Jon Gray has also been busy acquiring a massive portfolio of residential houses; often times he is buying them in bulk. Look no further than the mortgage team at Bloomberg and you will frequently see BX named in a story that excessively celebrates the genius of buying resi when it has never made more sense to do so.
See what I'm saying here? While not every purchase has been a winner (see: EOP restructurings, Hilton buyout), their aptitude to see trends just a few months before anyone (lol) else tells me that leaving the keys in the mail is just the price of doing business on such a massive scale.
In case you haven't learned enough already. A couple more to drive the point home.
- The Hotel Hegemony Continues
Maybe in the future we'll do a similar story on CRE investors who recently got it all wrong. Any ideas? Maguire, Lightstone, Macklowe might work. Let us know.
~Jingle Male
5 comments:
great post
This lawsuit against S&P is ridiculous. Of course they were conflicted. So was everyone else involved in securitization. If you're going to point the finger at anyone, you have to blame the bond buyers for funding the bad lending.
@Crabsofsteel
You bring up some good points. May I suggest a recent post at Dealbreaker regarding this. Matt Levine does a bang up job and his views partially echo yours and he takes it further.
http://dealbreaker.com/2013/02/some-sp-analysts-werent-happy-with-sps-whole-trying-to-rate-deals-thing/
I'm reading through the actual Docket filed by the DOJ and it's a really good read so far. Basically, it's a primer on the RMBS market.
http://blogs.reuters.com/felix-salmon/files/2013/02/U.S.-v.-SP.pdf
This is from another DB article but I thought you might dig. Via Matt Levine:
"So why would you rely on S&P to tell you what’s a good credit risk? There are two answers, corresponding to two imaginable types of investor. Type 1 investors say, “we relied on S&P because we’re wee naïve investors and don’t have the capacity to analyze credit ourselves.” Particularly for very highly rated and complex structured products, this is an appealing answer. Someone buying a BB bond of an actual company is probably making some sort of relative-value judgment that the credit is better than the rating (really, the spread) implies; someone buying a AAA structured bond with a 500-page prospectus is more plausibly doing so because they just want a safe place to park their cash and they assume that the AAA means that they never have to worry about it.
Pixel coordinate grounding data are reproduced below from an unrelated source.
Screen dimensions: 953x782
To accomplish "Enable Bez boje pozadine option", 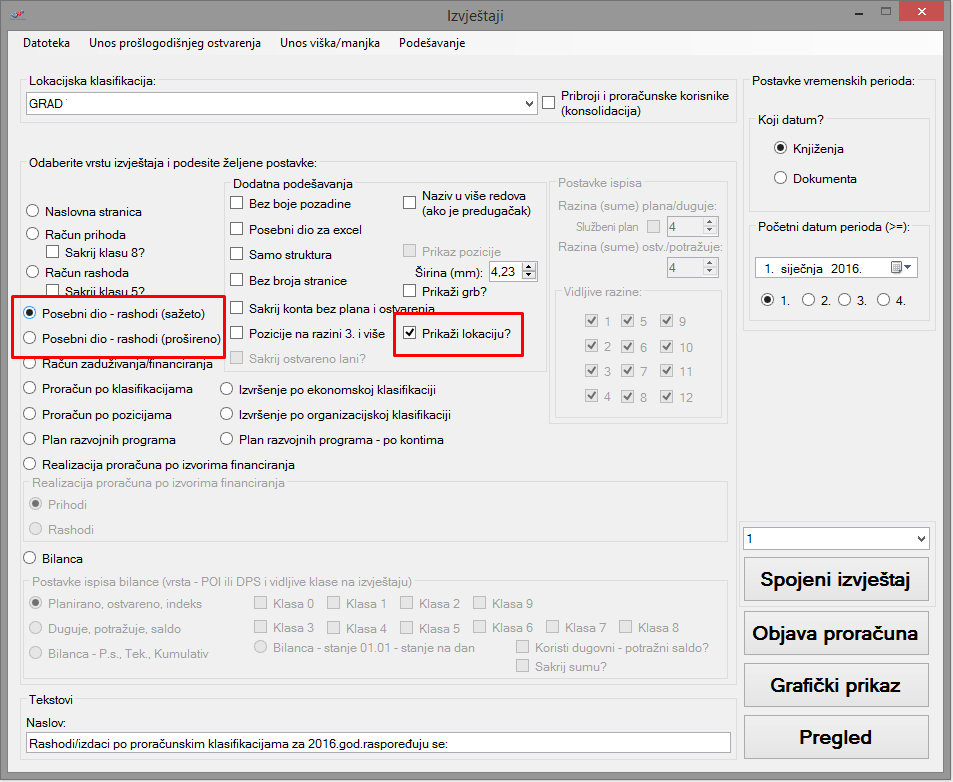I will pos(237,204).
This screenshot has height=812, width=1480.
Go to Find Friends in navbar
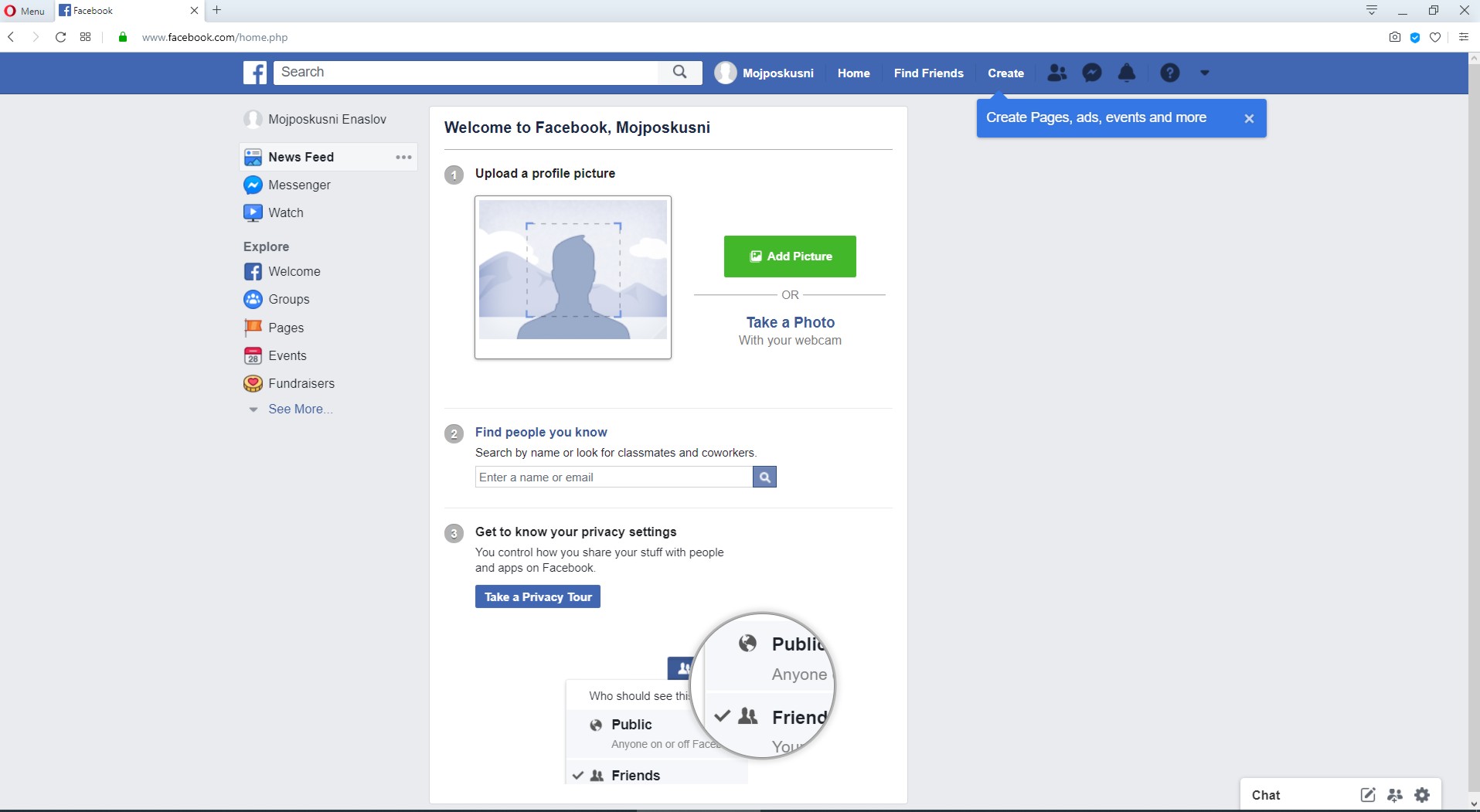point(928,73)
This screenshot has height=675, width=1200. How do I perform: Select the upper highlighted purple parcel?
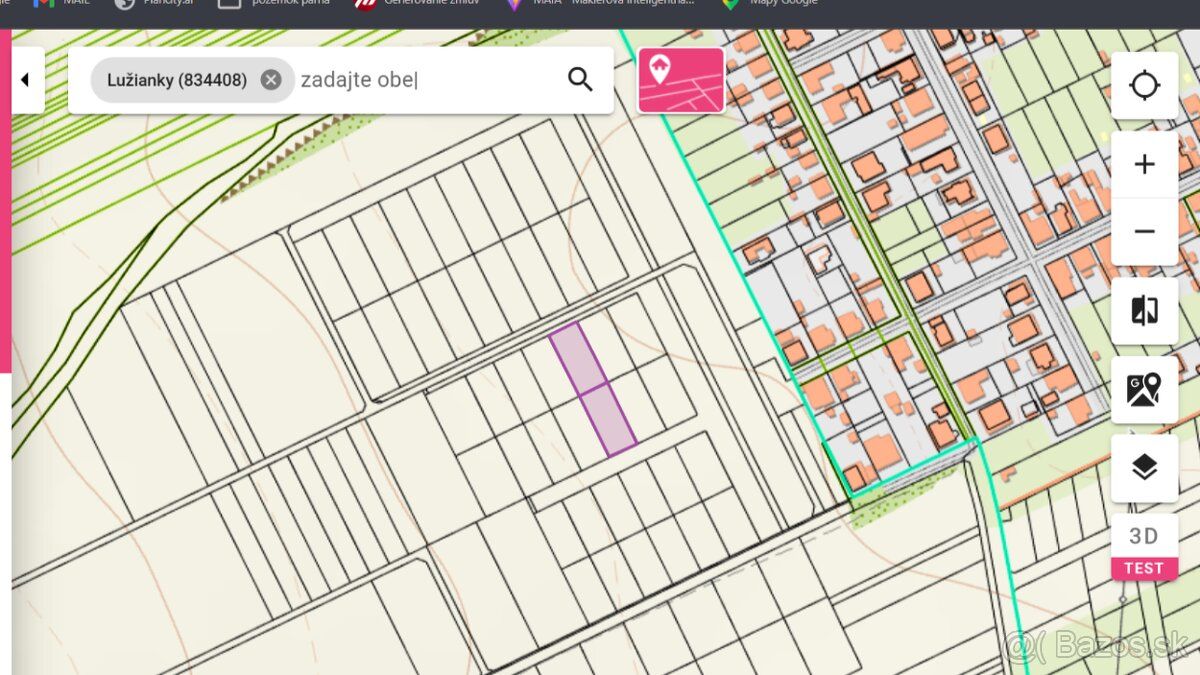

Type 2 investors say, “we paid attention to S&P because we were forced to.” They don’t necessarily trust S&P’s judgment, but they’re banks or money market funds or whatever and due to capital or other regulation are forced to restrict themselves to AAA securities. They might be quite sophisticated – they might understand that higher returns come with higher risks, and that an AAA rating isn’t a guarantee of anything – but doing their own analysis about whether AAA-rated CDOs or A-rated corporate bonds were a better investment would be a waste of time. If you can’t buy A-rated bonds, the fact that they’re a better investment than AAA-rated CDOs is irrelevant. And if you’re limited to AAA rated things, and you have all the usual comp convexity that comes from being an employee of an institutional investor, why not invest in the riskiest and highest-yielding AAA things you can find?"
people want to blame the borrowers for not honoring their contracts. if someone offered me free money, I'ld take it too. The ratings agencies models are complete bullshit, as they still are, telling people that in a field full of nickels you might find some dimes. Mathematical nonsense. But the ratings agencies are a stupid target, since they have no money. The enablers were the bond buyers, who bought the whole shell game and funded the whole thing.